Traditionally, BMI has been widely used to assess obesity. However, because it does not account for fat distribution and composition, many researchers have sought more precise measurement tools. As a novel obesity assessment index, the BRI offers the advantage of more accurately reflecting visceral fat distribution, providing a more effective evaluation of health risks compared to BMI. Recent research by Xue et al.14 indicates a potential non-linear positive correlation between visceral fat metabolic score and OA risk, suggesting that the metabolic score of visceral fat could serve as a more accurate diagnostic indicator for OA. As the prevalence of OA and RA continues to rise, adopting BRI for risk assessment could present new opportunities for early screening and intervention. Our ROC analysis results demonstrated that BRI is more accurate than BMI in predicting the risks of OA and RA. This finding suggests that clinicians could integrate BRI into routine examinations to better identify high-risk individuals.

Recent research by Zhang et al.37 revealed a U-shaped relationship between BRI and all-cause mortality, indicating that both excessively low and high BRI levels are associated with increased mortality risk. This further suggests that BRI is not only a predictor of joint health issues but also an important metric for evaluating overall health and mortality risk. Since BRI is highly sensitive to individual fat distribution, it could be used in the future for clinical health assessments and large-scale public health initiatives as a key tool for preventing and managing obesity-related diseases38,39,40.

Moreover, the widespread application of BRI could advance the practice of personalized medicine. By providing more accurate assessments of individual obesity risk, physicians can offer more targeted treatment recommendations based on BRI values, such as visceral fat reduction strategies or other lifestyle interventions, to mitigate the development of arthritis and other metabolic diseases.
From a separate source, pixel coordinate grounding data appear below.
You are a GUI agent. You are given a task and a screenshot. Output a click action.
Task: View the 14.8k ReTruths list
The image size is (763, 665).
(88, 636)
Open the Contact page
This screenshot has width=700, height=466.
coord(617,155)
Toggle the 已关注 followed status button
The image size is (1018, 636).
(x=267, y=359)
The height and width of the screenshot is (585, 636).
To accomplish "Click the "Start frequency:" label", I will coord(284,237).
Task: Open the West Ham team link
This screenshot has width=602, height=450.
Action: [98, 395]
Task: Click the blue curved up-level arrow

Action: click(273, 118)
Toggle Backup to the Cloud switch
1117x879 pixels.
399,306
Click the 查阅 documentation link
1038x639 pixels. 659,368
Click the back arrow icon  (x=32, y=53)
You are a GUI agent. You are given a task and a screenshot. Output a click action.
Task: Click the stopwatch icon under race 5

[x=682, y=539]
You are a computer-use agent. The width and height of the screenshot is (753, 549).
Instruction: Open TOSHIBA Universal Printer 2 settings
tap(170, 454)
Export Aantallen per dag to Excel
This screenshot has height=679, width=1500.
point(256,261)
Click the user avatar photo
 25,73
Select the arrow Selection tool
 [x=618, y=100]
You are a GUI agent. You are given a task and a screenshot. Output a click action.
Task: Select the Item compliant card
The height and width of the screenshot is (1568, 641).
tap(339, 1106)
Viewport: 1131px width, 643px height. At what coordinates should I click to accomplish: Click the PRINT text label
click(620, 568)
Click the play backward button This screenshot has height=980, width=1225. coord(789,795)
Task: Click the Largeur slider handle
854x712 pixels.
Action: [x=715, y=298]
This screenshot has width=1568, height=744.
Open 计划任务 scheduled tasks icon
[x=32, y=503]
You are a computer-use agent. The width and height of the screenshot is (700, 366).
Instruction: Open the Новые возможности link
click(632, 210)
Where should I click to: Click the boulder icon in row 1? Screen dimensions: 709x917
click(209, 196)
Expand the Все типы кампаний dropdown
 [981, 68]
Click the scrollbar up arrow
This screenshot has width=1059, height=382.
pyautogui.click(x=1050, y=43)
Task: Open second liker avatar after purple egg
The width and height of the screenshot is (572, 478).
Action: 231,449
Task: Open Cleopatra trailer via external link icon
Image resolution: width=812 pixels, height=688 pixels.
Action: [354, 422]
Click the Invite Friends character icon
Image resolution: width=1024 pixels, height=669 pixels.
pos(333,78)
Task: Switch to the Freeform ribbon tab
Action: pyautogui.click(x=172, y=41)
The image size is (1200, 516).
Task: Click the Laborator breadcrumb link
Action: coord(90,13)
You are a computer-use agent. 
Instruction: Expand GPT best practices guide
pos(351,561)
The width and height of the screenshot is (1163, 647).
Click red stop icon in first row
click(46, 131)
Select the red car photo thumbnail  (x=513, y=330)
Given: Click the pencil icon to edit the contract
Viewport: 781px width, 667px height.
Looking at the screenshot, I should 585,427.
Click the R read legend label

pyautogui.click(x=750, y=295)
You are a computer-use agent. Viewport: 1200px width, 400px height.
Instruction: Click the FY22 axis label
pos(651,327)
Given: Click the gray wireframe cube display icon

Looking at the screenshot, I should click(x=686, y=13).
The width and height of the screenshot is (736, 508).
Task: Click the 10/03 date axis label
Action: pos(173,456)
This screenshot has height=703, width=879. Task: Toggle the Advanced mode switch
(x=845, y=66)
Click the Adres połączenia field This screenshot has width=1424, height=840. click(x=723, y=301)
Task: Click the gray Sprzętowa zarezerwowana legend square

Limitations and future directions

Although this study provides valuable insights, several limitations should be considered. First, the cross-sectional nature of the study prevents us from establishing a causal relationship between BRI and arthritis. Longitudinal studies are needed to confirm the temporal association between BRI and the development of OA and RA. Second, the reliance on self-reported data for OA and RA diagnosis may introduce misclassification bias. Future studies should incorporate objective diagnostic measures, such as radiographic confirmation, to improve the accuracy of findings. Finally, some participants had a combination of both OA and RA, but given the relatively low prevalence of RA compared with OA and the small number of overlapping cases, separate subgroup analyses were less statistically reliable. Future studies with larger sample sizes are needed to further explore the implications of dual diagnosis. Additionally, while BRI shows promise as a risk assessment tool for joint diseases, further research is needed to compare its predictive ability with other anthropometric indices, such as waist-to-hip ratio and visceral fat area.

Conclusion

In conclusion, this study demonstrates a significant positive association between BRI and the prevalence of OA and, to a lesser extent, RA in American adults. BRI may serve as a valuable tool for assessing arthritis risk, particularly in populations with high levels of central obesity. Given the rising global burden of arthritis, incorporating BRI into clinical practice could help identify high-risk individuals and implement early interventions aimed at reducing obesity and inflammation. Future studies should focus on validating these findings in diverse populations and exploring the potential for BRI to guide personalized prevention and treatment strategies for arthritis.